Exercise -
Copy out the entries below precisely; nothing is to be omitted.

Data -

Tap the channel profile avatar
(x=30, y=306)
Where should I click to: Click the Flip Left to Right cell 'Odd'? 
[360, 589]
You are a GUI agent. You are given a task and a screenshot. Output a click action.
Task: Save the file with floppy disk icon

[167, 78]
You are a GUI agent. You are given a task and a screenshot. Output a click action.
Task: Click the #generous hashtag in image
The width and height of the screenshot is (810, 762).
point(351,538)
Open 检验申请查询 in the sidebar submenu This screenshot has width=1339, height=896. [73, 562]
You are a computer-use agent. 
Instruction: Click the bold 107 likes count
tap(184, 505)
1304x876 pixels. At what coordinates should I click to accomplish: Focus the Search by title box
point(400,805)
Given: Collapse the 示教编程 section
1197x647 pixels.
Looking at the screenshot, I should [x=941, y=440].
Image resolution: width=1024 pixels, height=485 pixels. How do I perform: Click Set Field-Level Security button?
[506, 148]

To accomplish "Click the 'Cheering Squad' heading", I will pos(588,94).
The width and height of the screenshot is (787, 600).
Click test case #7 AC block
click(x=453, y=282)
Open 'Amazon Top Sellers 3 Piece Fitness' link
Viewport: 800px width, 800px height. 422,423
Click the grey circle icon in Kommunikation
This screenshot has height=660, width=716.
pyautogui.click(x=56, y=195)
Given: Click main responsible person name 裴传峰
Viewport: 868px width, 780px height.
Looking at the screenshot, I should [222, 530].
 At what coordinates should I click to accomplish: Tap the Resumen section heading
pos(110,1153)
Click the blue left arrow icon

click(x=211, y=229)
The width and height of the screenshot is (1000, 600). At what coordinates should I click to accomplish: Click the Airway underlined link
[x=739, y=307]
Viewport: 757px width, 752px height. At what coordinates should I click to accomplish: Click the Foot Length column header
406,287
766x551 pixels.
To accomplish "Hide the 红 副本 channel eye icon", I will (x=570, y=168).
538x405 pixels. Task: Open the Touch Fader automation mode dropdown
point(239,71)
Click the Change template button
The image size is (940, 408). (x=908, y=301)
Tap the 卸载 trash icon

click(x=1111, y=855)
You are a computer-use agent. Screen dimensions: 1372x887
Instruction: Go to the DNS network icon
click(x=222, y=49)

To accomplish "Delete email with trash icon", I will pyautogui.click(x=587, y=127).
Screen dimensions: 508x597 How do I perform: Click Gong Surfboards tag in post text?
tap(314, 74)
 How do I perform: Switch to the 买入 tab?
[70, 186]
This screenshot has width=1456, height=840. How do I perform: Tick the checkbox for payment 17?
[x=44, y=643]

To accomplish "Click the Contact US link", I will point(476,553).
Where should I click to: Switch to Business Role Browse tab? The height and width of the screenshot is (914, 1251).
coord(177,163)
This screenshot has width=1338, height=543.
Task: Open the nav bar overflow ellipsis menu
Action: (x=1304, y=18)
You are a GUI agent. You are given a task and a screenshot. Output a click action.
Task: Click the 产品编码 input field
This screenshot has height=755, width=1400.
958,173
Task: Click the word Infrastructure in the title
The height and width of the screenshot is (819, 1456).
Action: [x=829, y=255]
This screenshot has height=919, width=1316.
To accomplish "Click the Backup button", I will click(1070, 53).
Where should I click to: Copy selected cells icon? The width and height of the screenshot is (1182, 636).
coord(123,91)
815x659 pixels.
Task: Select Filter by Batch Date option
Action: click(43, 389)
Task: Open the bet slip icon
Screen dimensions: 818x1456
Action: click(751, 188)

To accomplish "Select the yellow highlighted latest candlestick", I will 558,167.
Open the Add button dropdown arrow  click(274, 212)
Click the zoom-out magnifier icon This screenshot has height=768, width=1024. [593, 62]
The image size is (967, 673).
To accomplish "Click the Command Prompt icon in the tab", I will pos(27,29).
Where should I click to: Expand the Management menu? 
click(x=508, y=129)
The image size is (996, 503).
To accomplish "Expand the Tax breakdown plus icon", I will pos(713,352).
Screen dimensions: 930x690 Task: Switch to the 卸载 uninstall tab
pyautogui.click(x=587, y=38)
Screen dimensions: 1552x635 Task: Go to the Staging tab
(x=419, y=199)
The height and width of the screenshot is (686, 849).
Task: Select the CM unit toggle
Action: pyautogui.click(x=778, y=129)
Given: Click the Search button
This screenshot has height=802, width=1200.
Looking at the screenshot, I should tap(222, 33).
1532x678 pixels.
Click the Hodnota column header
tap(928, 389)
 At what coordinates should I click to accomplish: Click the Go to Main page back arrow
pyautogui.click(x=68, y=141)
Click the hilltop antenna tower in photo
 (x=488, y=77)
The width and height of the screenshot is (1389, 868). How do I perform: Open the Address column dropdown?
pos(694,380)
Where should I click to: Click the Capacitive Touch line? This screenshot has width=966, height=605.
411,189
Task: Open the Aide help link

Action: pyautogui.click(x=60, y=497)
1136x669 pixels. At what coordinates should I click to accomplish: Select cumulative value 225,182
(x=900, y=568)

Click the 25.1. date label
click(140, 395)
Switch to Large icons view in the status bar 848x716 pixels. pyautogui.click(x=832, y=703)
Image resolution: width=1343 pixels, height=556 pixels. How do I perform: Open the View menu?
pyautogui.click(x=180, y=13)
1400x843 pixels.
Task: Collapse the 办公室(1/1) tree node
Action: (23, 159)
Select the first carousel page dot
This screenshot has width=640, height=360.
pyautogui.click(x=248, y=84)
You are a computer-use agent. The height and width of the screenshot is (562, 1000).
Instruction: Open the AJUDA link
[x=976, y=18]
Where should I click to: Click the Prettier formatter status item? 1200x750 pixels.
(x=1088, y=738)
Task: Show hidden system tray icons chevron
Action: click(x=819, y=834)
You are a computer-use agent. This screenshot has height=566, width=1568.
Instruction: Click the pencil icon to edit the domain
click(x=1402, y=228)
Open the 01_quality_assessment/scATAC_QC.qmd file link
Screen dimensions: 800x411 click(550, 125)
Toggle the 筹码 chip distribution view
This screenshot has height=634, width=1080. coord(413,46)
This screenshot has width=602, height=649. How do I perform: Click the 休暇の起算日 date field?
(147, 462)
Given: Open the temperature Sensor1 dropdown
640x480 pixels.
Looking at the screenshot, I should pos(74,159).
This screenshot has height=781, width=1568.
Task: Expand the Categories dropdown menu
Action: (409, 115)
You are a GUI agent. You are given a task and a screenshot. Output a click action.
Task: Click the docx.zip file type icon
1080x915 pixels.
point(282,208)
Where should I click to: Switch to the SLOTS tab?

Worked solution -
Tap the channel profile avatar
(x=30, y=306)
Where should I click to: Click the Flip Left to Right cell 'Odd'? 
[360, 589]
You are a GUI agent. You are given a task and a screenshot. Output a click action.
Task: Save the file with floppy disk icon

[167, 78]
You are a GUI agent. You are given a task and a screenshot. Output a click action.
Task: Click the #generous hashtag in image
The width and height of the screenshot is (810, 762).
point(351,538)
Open 检验申请查询 in the sidebar submenu This screenshot has width=1339, height=896. [73, 562]
You are a computer-use agent. 
Instruction: Click the bold 107 likes count
tap(184, 505)
1304x876 pixels. At what coordinates should I click to accomplish: Focus the Search by title box
point(400,805)
Given: Collapse the 示教编程 section
1197x647 pixels.
Looking at the screenshot, I should [x=941, y=440].
Image resolution: width=1024 pixels, height=485 pixels. How do I perform: Click Set Field-Level Security button?
[506, 148]

To accomplish "Click the 'Cheering Squad' heading", I will pos(588,94).
The width and height of the screenshot is (787, 600).
Click test case #7 AC block
click(x=453, y=282)
Open 'Amazon Top Sellers 3 Piece Fitness' link
Viewport: 800px width, 800px height. 422,423
Click the grey circle icon in Kommunikation
This screenshot has height=660, width=716.
pyautogui.click(x=56, y=195)
Given: Click main responsible person name 裴传峰
Viewport: 868px width, 780px height.
Looking at the screenshot, I should [222, 530].
 At what coordinates should I click to accomplish: Tap the Resumen section heading
pos(110,1153)
Click the blue left arrow icon

click(x=211, y=229)
The width and height of the screenshot is (1000, 600). At what coordinates should I click to accomplish: Click the Airway underlined link
[x=739, y=307]
Viewport: 757px width, 752px height. At what coordinates should I click to accomplish: Click the Foot Length column header
406,287
766x551 pixels.
To accomplish "Hide the 红 副本 channel eye icon", I will (x=570, y=168).
538x405 pixels. Task: Open the Touch Fader automation mode dropdown
point(239,71)
Click the Change template button
The image size is (940, 408). (x=908, y=301)
Tap the 卸载 trash icon

click(x=1111, y=855)
You are a computer-use agent. Screen dimensions: 1372x887
Instruction: Go to the DNS network icon
click(x=222, y=49)

To accomplish "Delete email with trash icon", I will pyautogui.click(x=587, y=127).
Screen dimensions: 508x597 How do I perform: Click Gong Surfboards tag in post text?
tap(314, 74)
 How do I perform: Switch to the 买入 tab?
[70, 186]
This screenshot has width=1456, height=840. How do I perform: Tick the checkbox for payment 17?
[x=44, y=643]

To accomplish "Click the Contact US link", I will point(476,553).
Where should I click to: Switch to Business Role Browse tab? The height and width of the screenshot is (914, 1251).
coord(177,163)
This screenshot has width=1338, height=543.
Task: Open the nav bar overflow ellipsis menu
Action: (x=1304, y=18)
You are a GUI agent. You are given a task and a screenshot. Output a click action.
Task: Click the 产品编码 input field
This screenshot has height=755, width=1400.
958,173
Task: Click the word Infrastructure in the title
The height and width of the screenshot is (819, 1456).
Action: [x=829, y=255]
This screenshot has height=919, width=1316.
To accomplish "Click the Backup button", I will click(1070, 53).
Where should I click to: Copy selected cells icon? The width and height of the screenshot is (1182, 636).
coord(123,91)
815x659 pixels.
Task: Select Filter by Batch Date option
Action: click(43, 389)
Task: Open the bet slip icon
Screen dimensions: 818x1456
Action: click(751, 188)

To accomplish "Select the yellow highlighted latest candlestick", I will 558,167.
Open the Add button dropdown arrow  click(274, 212)
Click the zoom-out magnifier icon This screenshot has height=768, width=1024. [593, 62]
The image size is (967, 673).
To accomplish "Click the Command Prompt icon in the tab", I will pos(27,29).
Where should I click to: Expand the Management menu? 
click(x=508, y=129)
The image size is (996, 503).
To accomplish "Expand the Tax breakdown plus icon", I will pos(713,352).
Screen dimensions: 930x690 Task: Switch to the 卸载 uninstall tab
pyautogui.click(x=587, y=38)
Screen dimensions: 1552x635 Task: Go to the Staging tab
(x=419, y=199)
The height and width of the screenshot is (686, 849).
Task: Select the CM unit toggle
Action: pyautogui.click(x=778, y=129)
Given: Click the Search button
This screenshot has height=802, width=1200.
Looking at the screenshot, I should tap(222, 33).
1532x678 pixels.
Click the Hodnota column header
tap(928, 389)
 At what coordinates should I click to accomplish: Click the Go to Main page back arrow
pyautogui.click(x=68, y=141)
Click the hilltop antenna tower in photo
 (x=488, y=77)
The width and height of the screenshot is (1389, 868). How do I perform: Open the Address column dropdown?
pos(694,380)
Where should I click to: Click the Capacitive Touch line? This screenshot has width=966, height=605.
411,189
Task: Open the Aide help link

Action: pyautogui.click(x=60, y=497)
1136x669 pixels. At what coordinates should I click to accomplish: Select cumulative value 225,182
(x=900, y=568)

Click the 25.1. date label
click(140, 395)
Switch to Large icons view in the status bar 848x716 pixels. pyautogui.click(x=832, y=703)
Image resolution: width=1343 pixels, height=556 pixels. How do I perform: Open the View menu?
pyautogui.click(x=180, y=13)
1400x843 pixels.
Task: Collapse the 办公室(1/1) tree node
Action: (23, 159)
Select the first carousel page dot
This screenshot has width=640, height=360.
pyautogui.click(x=248, y=84)
You are a computer-use agent. The height and width of the screenshot is (562, 1000).
Instruction: Open the AJUDA link
[x=976, y=18]
Where should I click to: Click the Prettier formatter status item? 1200x750 pixels.
(x=1088, y=738)
Task: Show hidden system tray icons chevron
Action: click(x=819, y=834)
You are a computer-use agent. This screenshot has height=566, width=1568.
Instruction: Click the pencil icon to edit the domain
click(x=1402, y=228)
Open the 01_quality_assessment/scATAC_QC.qmd file link
Screen dimensions: 800x411 click(550, 125)
Toggle the 筹码 chip distribution view
This screenshot has height=634, width=1080. coord(413,46)
This screenshot has width=602, height=649. How do I perform: Click the 休暇の起算日 date field?
(147, 462)
Given: Open the temperature Sensor1 dropdown
640x480 pixels.
Looking at the screenshot, I should pos(74,159).
This screenshot has height=781, width=1568.
Task: Expand the Categories dropdown menu
Action: (409, 115)
You are a GUI agent. You are given a task and a screenshot. Output a click action.
Task: Click the docx.zip file type icon
1080x915 pixels.
point(282,208)
Where should I click to: Switch to the SLOTS tab?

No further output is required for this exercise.